Lib Dem leader anxious to maintain bounce as debate focuses on economy, followed by 45 minutes of open questions
Nick Clegg faces his greatest test of the general election campaign tonight as he fights to maintain his personal surge in the final leaders' television debate amid a mixed picture for the Liberal Democrats in the polls.
A third strong performance will help Clegg to intensify the Lib Dem squeeze on David Cameron and allow him to exploit Gordon Brown's woes after yesterday's "bigot" row.
A less assured performance could see Cameron, who was given an eight-point lead over the Lib Dems in one poll yesterday, finally securing a decisive breakthrough a week before polling day.
Clegg will hope that the debate gives him a chance to return to substantive policy issues after his campaign was overshadowed this week by what he would do in the event of a hung parliament. Lib Dem aides, who had always said they would avoid being sidetracked by the media obsession with a hung parliament, felt he had to address Tory claims that his success in the television debates meant that a vote for Clegg would deliver another five years of Brown.
Clegg made clear yesterday that voters now want to see him and the other leaders focus solely on policy. "I think in a sense the mood in the country will be quite sober and quite demanding, as it should be," he told BBC London. "So I think in many ways actually the third debate is the debate where people will be listening hardest to exactly what the leaders are saying on their policies."
His remarks came as the Lib Dems digested differing opinion polls. A Populus poll in the Times put them in second place on 28%, down three points, eight points behind the Tories who were on 36%, up four points. Labour was in third place on 27%, down one point.
But a YouGov poll in the Sun showed a much tighter picture. The Tories were unchanged in first place on 33%. Labour was second on 29%, up one point. The Lib Dems were in third place on 28%, down one point.
The debate on BBC1, hosted by David Dimbleby, will focus on the economy. But Dimbleby will be free to take questions on any subject in the final 45 minutes, which means the three leaders could be asked about Brown's encounter with Gillian Duffy in Rochdale.
All the leaders are likely to face pressure in the light of the Institute for Fiscal Studies report that said the three main parties had failed to be honest about the depths of the spending cuts that will be imposed from next year. The parties agree that action will have to be taken to reduce the £167bn fiscal deficit.
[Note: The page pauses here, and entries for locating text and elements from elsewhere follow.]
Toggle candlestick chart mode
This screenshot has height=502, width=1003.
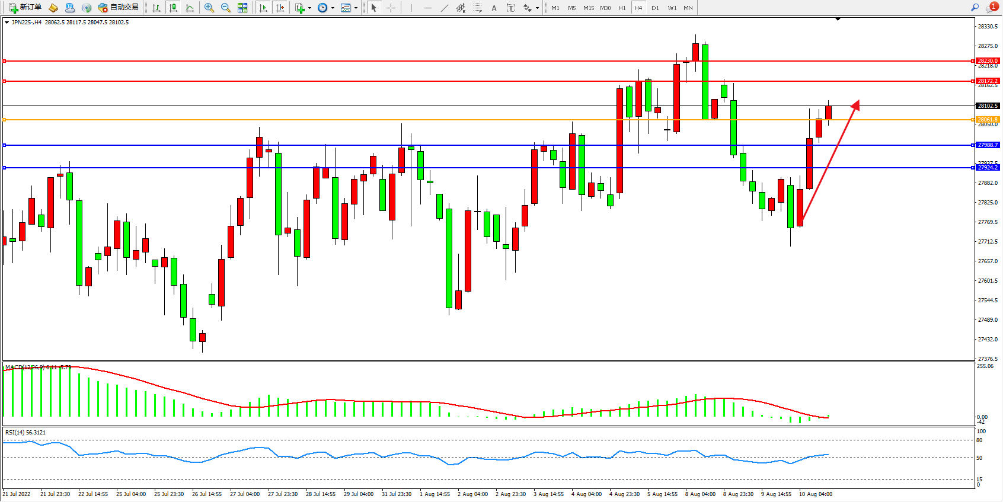(x=173, y=8)
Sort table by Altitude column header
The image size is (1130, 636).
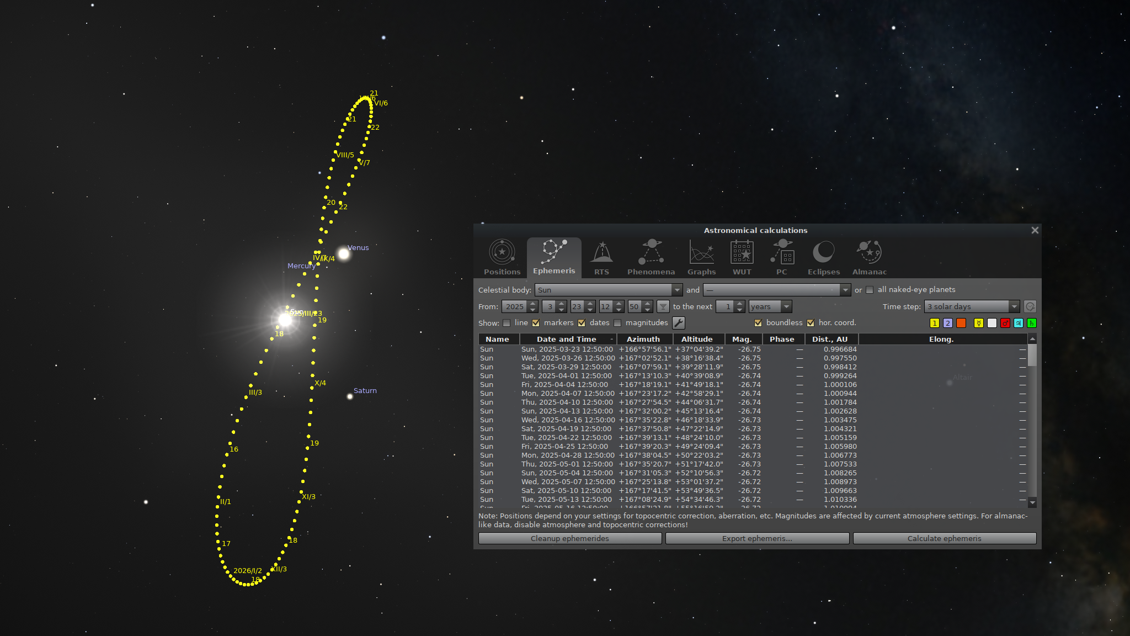pyautogui.click(x=697, y=339)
In the final round of debate "prep", the three teams were trying to work out the dynamics between Clegg, Brown and Cameron. The Lib Dem leader is closer to Brown on the deficit. Clegg is highly critical of Brown for running up such a large deficit but believes it is right to delay taking action to reduce the structural element, through tax increases and spending cuts, until next year in light of the fragile economic recovery. Cameron believes it is important to signal to the markets a serious intention to tackle the deficit by making "in year" cuts of £6bn this year. This could leave the Tory leader isolated.
A Clegg-Brown push on the deficit could see Cameron turn on his two opponents over the euro in the face of the financial crisis in Greece. Speaking during a visit to the Morley and Outwood constituency being contested by Ed Balls, Cameron said: "If we were in the euro – and the Liberal Democrats thought we should have joined the euro last year; the year before that, Labour supports joining the euro – if we were in the euro right now, all of your taxes, all of your national insurance, some of that would be taken to bail out Greece. As long as I'm your prime minister, I will not join the euro."
If Cameron mentions the euro Brown will probably say that he and Balls were responsible for keeping Britain out of the single currency after they drew up the famous five tests. Clegg says that British membership is off the agenda.
The open part of the debate means the leaders could face questions on immigration, the issue that prompted the prime minister to describe Duffy as a "bigot". Clegg will be working hard to sound confident on immigration. His most difficult moment of the week came in his Andrew Marr interview on Sunday when he faced pressure on the Lib Dems' plans for a regional points-based system.